DATASET EXCERPTS START
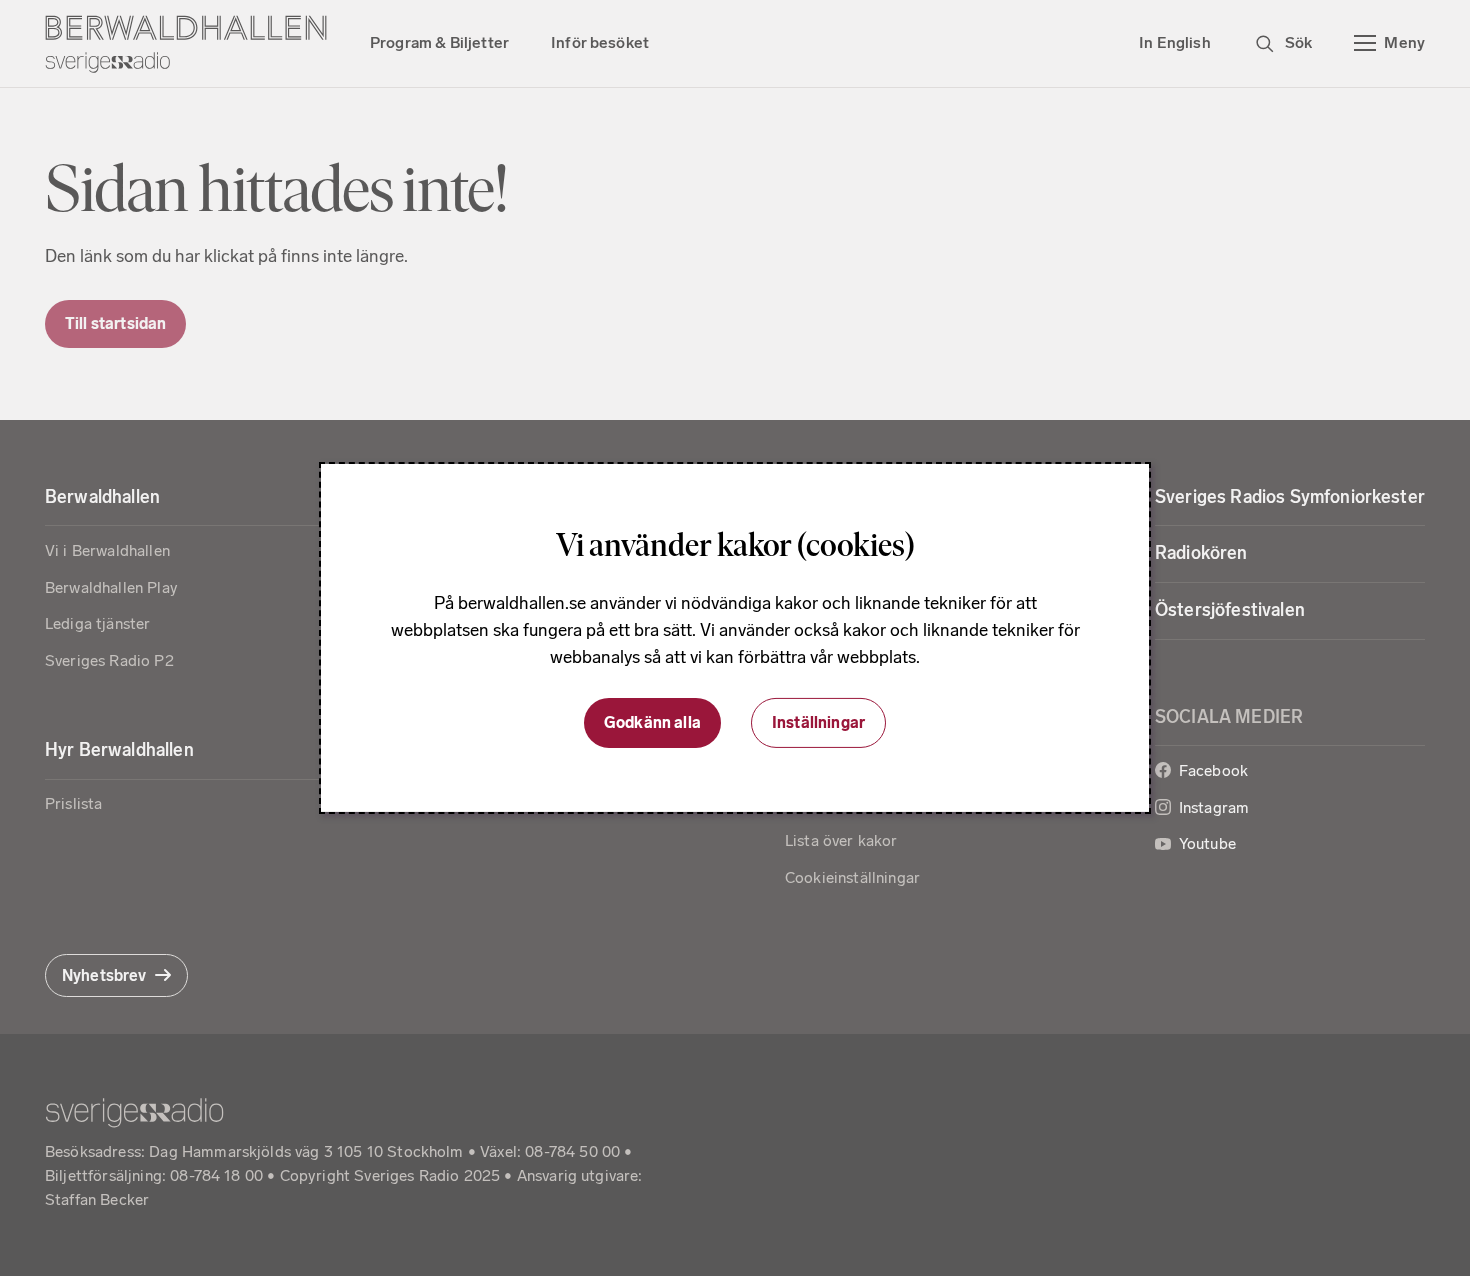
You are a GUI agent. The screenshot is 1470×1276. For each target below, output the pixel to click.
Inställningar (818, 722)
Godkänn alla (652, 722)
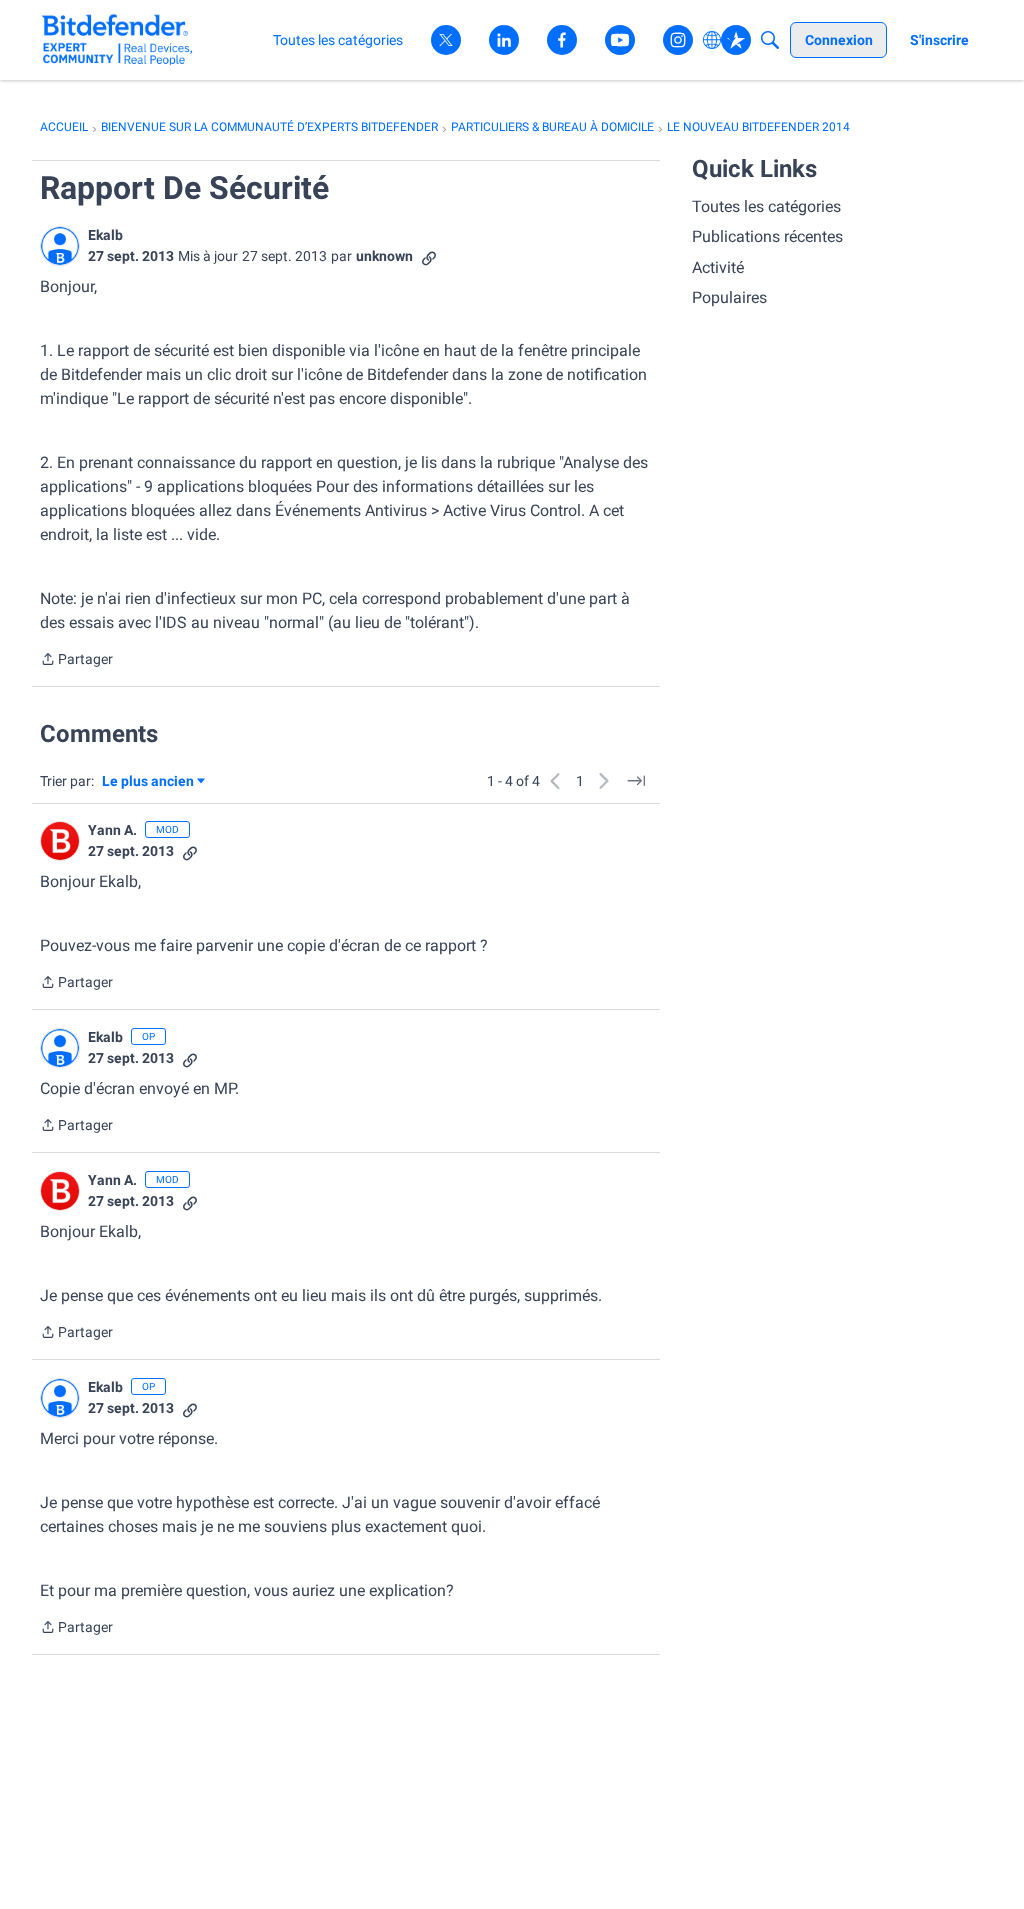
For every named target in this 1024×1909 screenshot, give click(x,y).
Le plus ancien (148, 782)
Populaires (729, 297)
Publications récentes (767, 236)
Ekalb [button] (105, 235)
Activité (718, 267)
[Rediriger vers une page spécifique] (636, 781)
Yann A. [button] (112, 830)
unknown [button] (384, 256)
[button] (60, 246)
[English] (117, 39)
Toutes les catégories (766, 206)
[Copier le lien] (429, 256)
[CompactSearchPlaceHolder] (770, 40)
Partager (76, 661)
DATASET EXCERPTS END
*WHAT YOU NEED TO DO:*
Reproduce each line of the records above, exactly and without pictures.

*SOLVED PROBLEM:*
You are a GUI agent. The screenshot is 1470×1276. For each target below, output the pixel to click.
Inställningar (818, 722)
Godkänn alla (652, 722)
For every named target in this 1024×1909 screenshot, give click(x,y).
Le plus ancien (148, 782)
Populaires (729, 297)
Publications récentes (767, 236)
Ekalb [button] (105, 235)
Activité (718, 267)
[Rediriger vers une page spécifique] (636, 781)
Yann A. [button] (112, 830)
unknown [button] (384, 256)
[button] (60, 246)
[English] (117, 39)
Toutes les catégories (766, 206)
[Copier le lien] (429, 256)
[CompactSearchPlaceHolder] (770, 40)
Partager (76, 661)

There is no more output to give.